Avoiding a tragedy; Click It or Ticket campaign kicks off in Austin
Published 10:49 am Tuesday, May 24, 2016
Dodge County Sheriff Scott Rose remembers the night he told his family friends their son had passed away in a car accident on Dec. 18, 2015.
“I was working at the office, there was an accident and I was listening to the radio traffic,” Rose recalled. “I got a call from an officer and he told me, ‘It’s Matt’s kid. It’s Logan. He’s dead.’”
Rose retold this story on Monday morning at Austin Mill Pond during the Click It or Ticket campaign kick off, which runs from May 23 to June 5. Several state troopers, county sheriff’s deputies, Gold Cross Ambulance staff, two Austin Fire Department trucks and Austin police officers were present and even Mayo 1 made an appearance.
Email newsletter signup
Rose recalled having to call Logan’s father, Dodge County Emergency Management Director Matt Maas, to tell him to stay at the Apache Mall in Rochester — he was going to tell them what happened in person.
“It was the toughest thing I’ve ever had to do,” Rose said.
Maas received the news later that night and had to pull his second son out from a basketball game and tell his daughter.
Maas said Logan knew better about wearing his seat belt and always wore his religiously and would even tell his father to put his on when he forgot, but added when people are with friends, their behavior is often altered.
Logan and three other people were driving on a gravel road and “trying to get air on a hill” when they rolled. Logan was thrown from the vehicle.
“It was a little before Christmas and we never expected to be giving permission for an autopsy, putting together a picture board for his funeral instead of his graduation,” Maas said. “It doesn’t get easier.”
Maas said it was hard watching other kids go to prom and get acceptance letters to college and that he was excited for them, but he was also missing his son.
“It’s nothing anyone should go through,” Maas said. “It’s as simple as buckling up. It can happen to you.”
The Click It or Ticket campaign will see law enforcement agencies watching for seat belt violations for drivers and passengers.
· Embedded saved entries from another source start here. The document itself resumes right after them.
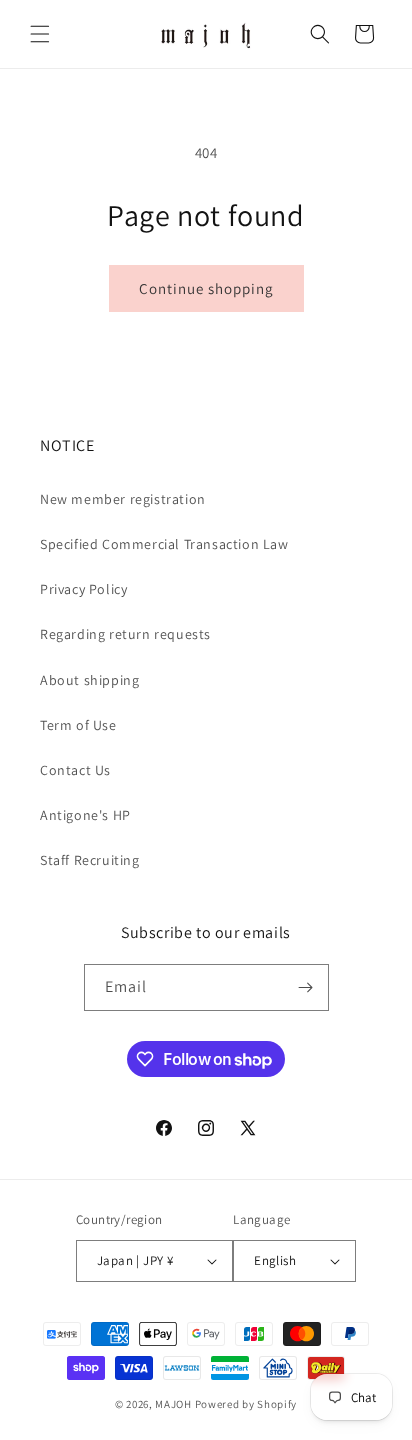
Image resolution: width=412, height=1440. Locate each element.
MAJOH (173, 1404)
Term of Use (78, 725)
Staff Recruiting (90, 860)
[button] (40, 34)
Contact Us (75, 770)
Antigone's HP (85, 815)
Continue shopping (206, 288)
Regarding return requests (125, 634)
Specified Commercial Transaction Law (164, 544)
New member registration (123, 499)
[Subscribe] (306, 987)
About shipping (89, 680)
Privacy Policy (83, 589)
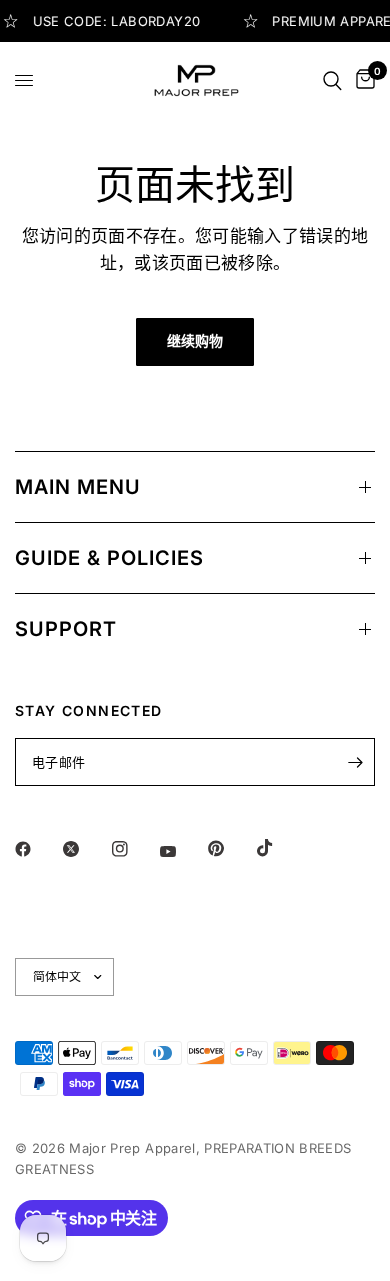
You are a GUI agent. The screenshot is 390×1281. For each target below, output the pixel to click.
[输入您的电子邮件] (355, 762)
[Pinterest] (230, 849)
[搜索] (332, 80)
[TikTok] (279, 848)
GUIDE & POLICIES (109, 558)
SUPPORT (66, 629)
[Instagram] (134, 849)
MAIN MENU (78, 487)
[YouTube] (182, 851)
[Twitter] (85, 849)
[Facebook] (37, 849)
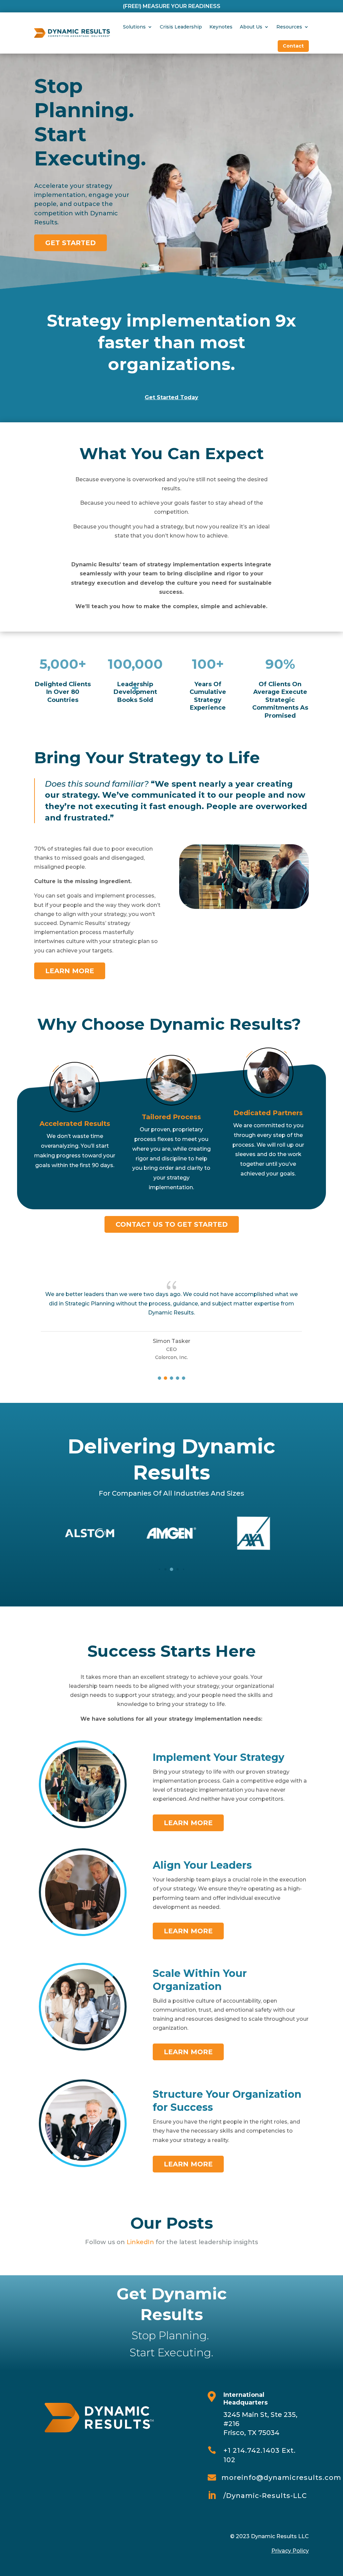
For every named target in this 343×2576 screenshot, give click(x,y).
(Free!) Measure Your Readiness (171, 6)
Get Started (70, 243)
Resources (289, 27)
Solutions (134, 27)
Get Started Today (171, 397)
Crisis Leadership (181, 27)
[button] (159, 1378)
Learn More (69, 971)
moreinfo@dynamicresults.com (281, 2478)
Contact (293, 46)
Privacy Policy (290, 2551)
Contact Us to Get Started (172, 1224)
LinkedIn (140, 2242)
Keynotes (220, 27)
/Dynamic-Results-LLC (265, 2496)
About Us (251, 27)
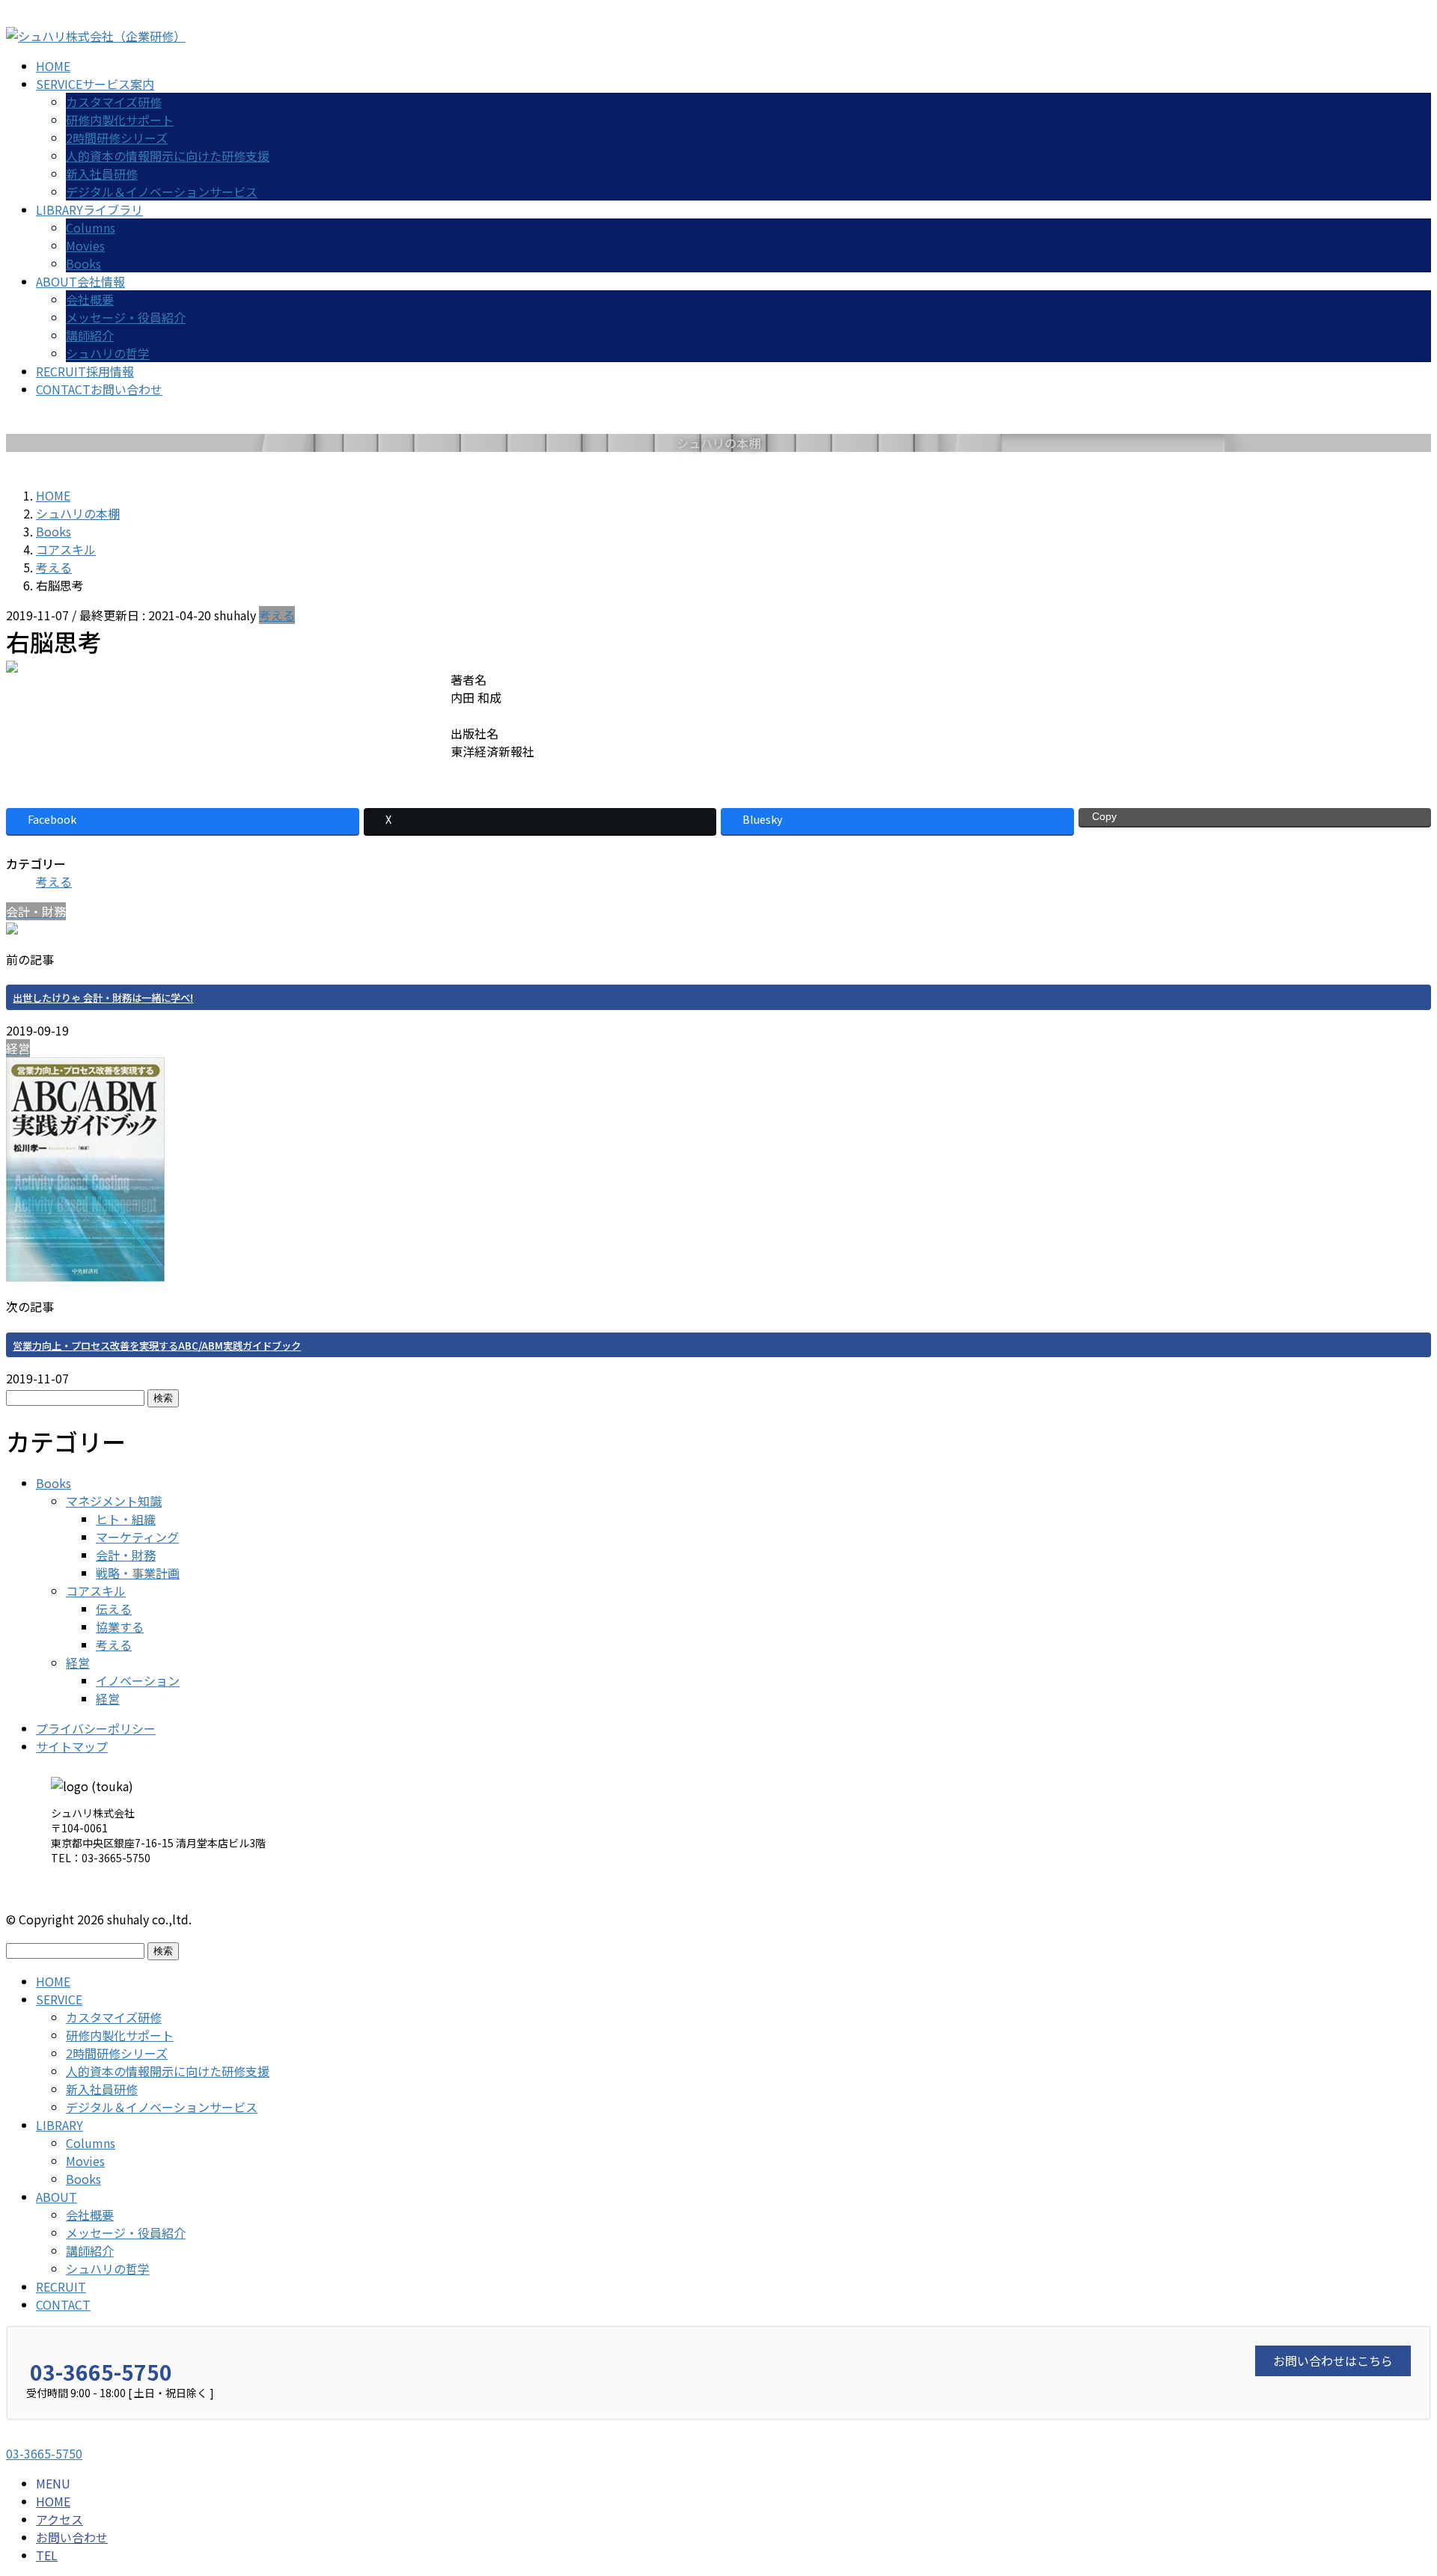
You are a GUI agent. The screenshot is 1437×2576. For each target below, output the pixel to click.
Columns (90, 227)
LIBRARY (59, 2125)
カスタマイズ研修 (114, 102)
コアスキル (96, 1591)
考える (277, 615)
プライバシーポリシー (96, 1728)
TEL (47, 2555)
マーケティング (137, 1537)
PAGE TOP (1393, 2485)
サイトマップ (72, 1746)
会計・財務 (126, 1555)
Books (83, 263)
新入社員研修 (102, 174)
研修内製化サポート (120, 120)
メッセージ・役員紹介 (126, 317)
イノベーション (138, 1680)
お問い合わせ (72, 2537)
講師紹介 (90, 335)
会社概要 (90, 299)
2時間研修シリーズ (117, 138)
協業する (120, 1627)
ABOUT (56, 2197)
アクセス (59, 2519)
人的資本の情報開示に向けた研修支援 (167, 156)
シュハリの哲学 (108, 353)
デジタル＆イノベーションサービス (161, 192)
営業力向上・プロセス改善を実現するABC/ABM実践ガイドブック (157, 1346)
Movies (85, 245)
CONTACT (63, 2304)
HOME (53, 1981)
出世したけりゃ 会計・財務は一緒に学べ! (103, 998)
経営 (78, 1662)
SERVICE (59, 1999)
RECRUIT (61, 2286)
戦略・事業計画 (138, 1573)
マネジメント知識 (114, 1501)
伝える (114, 1609)
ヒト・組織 (126, 1519)
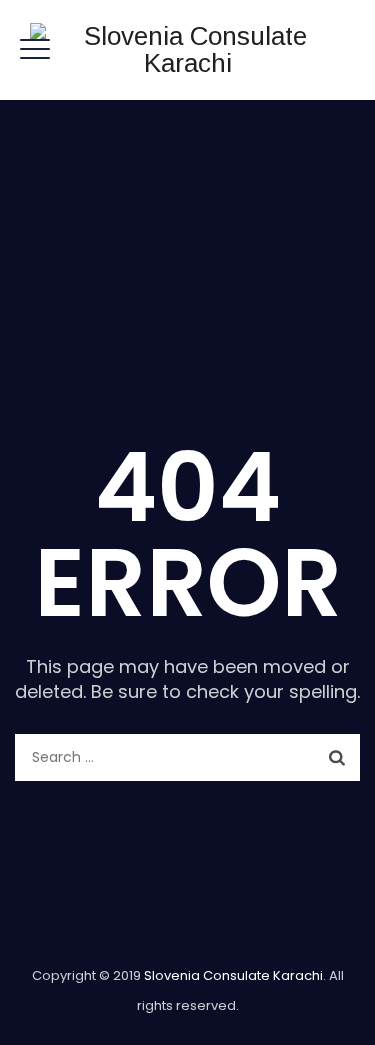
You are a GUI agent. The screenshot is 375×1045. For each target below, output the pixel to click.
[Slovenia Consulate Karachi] (187, 50)
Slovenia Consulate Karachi (233, 975)
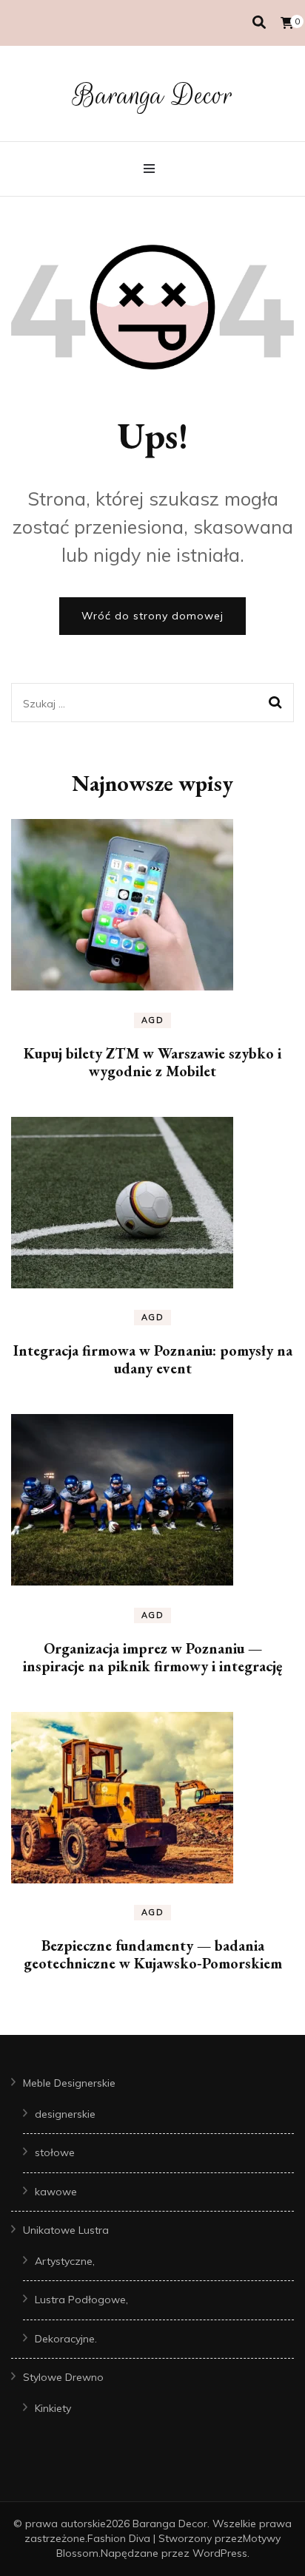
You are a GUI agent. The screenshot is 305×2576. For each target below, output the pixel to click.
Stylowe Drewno (63, 2377)
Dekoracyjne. (66, 2338)
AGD (152, 1020)
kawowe (56, 2191)
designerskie (65, 2114)
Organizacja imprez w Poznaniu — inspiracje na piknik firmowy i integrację (152, 1657)
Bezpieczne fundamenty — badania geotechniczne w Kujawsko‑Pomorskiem (153, 1954)
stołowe (55, 2152)
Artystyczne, (65, 2261)
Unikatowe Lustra (66, 2230)
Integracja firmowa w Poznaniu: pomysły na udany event (152, 1359)
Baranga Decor (153, 95)
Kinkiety (53, 2408)
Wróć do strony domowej (152, 615)
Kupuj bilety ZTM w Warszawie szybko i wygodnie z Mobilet (152, 1062)
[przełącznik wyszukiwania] (259, 23)
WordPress (219, 2553)
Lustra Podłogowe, (81, 2299)
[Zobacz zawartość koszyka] (287, 23)
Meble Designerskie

Minnesota State Patrol Public Information Officer Sgt. Troy Christianson said there were 91 motorists who lost their lives in 2015 due to being unbuckled and said unfortunately Logan is now a 2015 statistic.
“It’s necessary to save lives,” Christianson said. “There’s a chance for six times greater injury in an accident.”
He encouraged people to be the voice of reason in a vehicle and pay attention to the road.
Toward Zero Deaths Program Coordinator Kristine Hernandez said the state saw a high number of people dying in crashes in Minnesota when the program started in 2003, but it has seen progress since.
“We’ve reduced that by 37 percent and it’s all thanks to the people behind me,” Hernandez said, with uniformed officers standing behind her.
She added Minnesota has a 94 percent compliance rate for seat belts, but the six percent continues to be a factor in accidents.
“Half of the people dying in crashes are unbuckled,” Hernandez said. “There were 411 deaths last year. By 2020 we want that number to be 300 or fewer and 800 or fewer serious injuries.”
Austin Police Captain Dave McKichan agreed and said seat belt usage is a serious problem here in southern Minnesota.
“The challenges we face are we have two-lane roads, no shoulders and poor sight lines,” McKichan said.
He added if you’re not wearing your seat belt, you can be ejected, half ejected or thrown from the vehicle and the vehicle could land on you and crush you.
“Step one is buckle up. Step two is ticket the unbuckled,” McKichan said.